** Provided text **
The College’s current ten-year Strategic Plan will expire in 2015. It’s time to start work on a new one.

A two-year effort to develop a new strategic plan started officially on Friday in Murray-Aikins Dining Hall.

About 150 faculty and staff attended a day-long “Academic Summit” organized jointly by the President’s Office, DOF/VPAA Office, Faculty Executive Committee (FEC), and Committee on Educational Planning and Policy (CEPP). It explored such topics as creative pedagogies, e-learning, faculty workload, academic rigor, the admissions picture, and the transition of students from college to the workplace and graduate school. 

President Glotzbach and President Crutcher
Skidmore President Philip A. Glotzbach and Wheaton College
President Ronald A. Crutcher framed the day's discussions with
a wide-ranging exchange.

In addition to starting the process of considering the next Strategic Plan, the day-long meeting aimed simply at strengthening the College’s sense of community, said Beau Breslin, dean of the faculty and vice president for academic affairs. “We’re exploring new and creative ways to bring members of the campus community together to learn from one another and generate innovative ideas for moving Skidmore to even greater heights.”

** Required tasks **
a) According to the Skidmore summit text, why is it time to start work on a new strategic plan? Answer in one to three sentences.
b) Gather every line of the listing that contains the string "agent".
The listing that follows has no connection to the Skidmore summit text.

** Material **
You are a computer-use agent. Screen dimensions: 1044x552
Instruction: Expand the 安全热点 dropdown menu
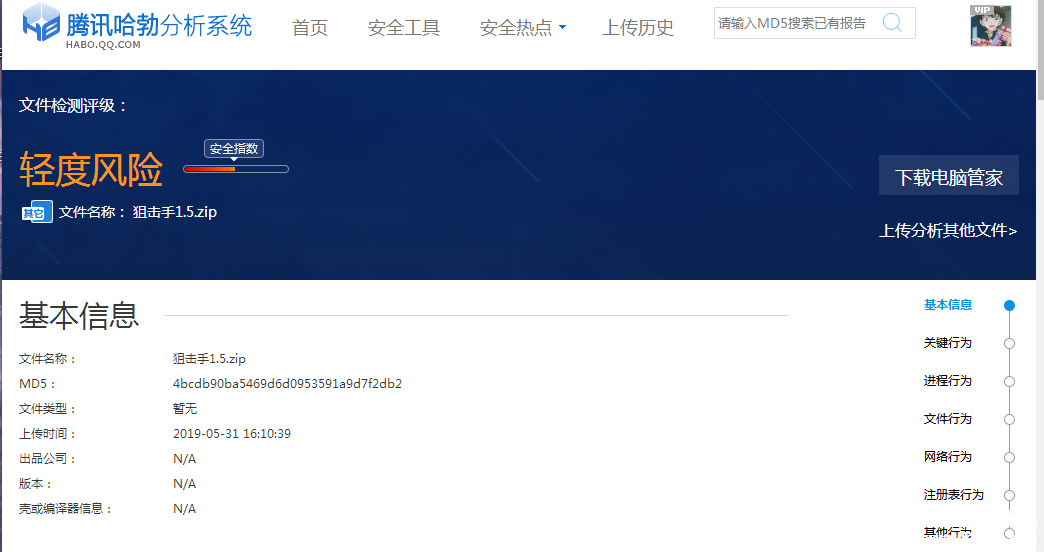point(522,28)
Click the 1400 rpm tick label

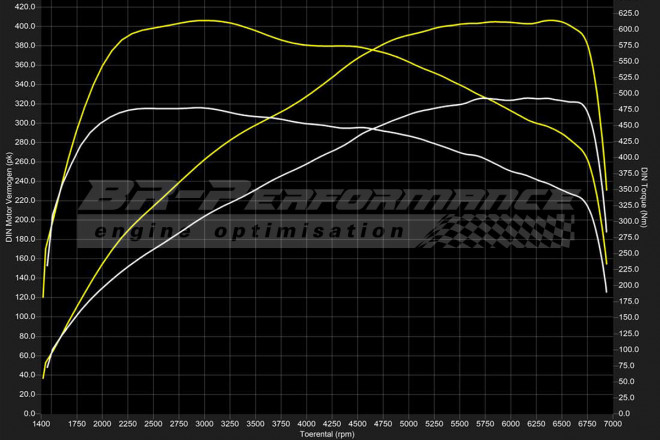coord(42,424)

** Answers to the tasks **
a) The College's current ten-year Strategic Plan will expire in 2015.

b)
You are a computer-use agent. Screen dimensions: 1044x552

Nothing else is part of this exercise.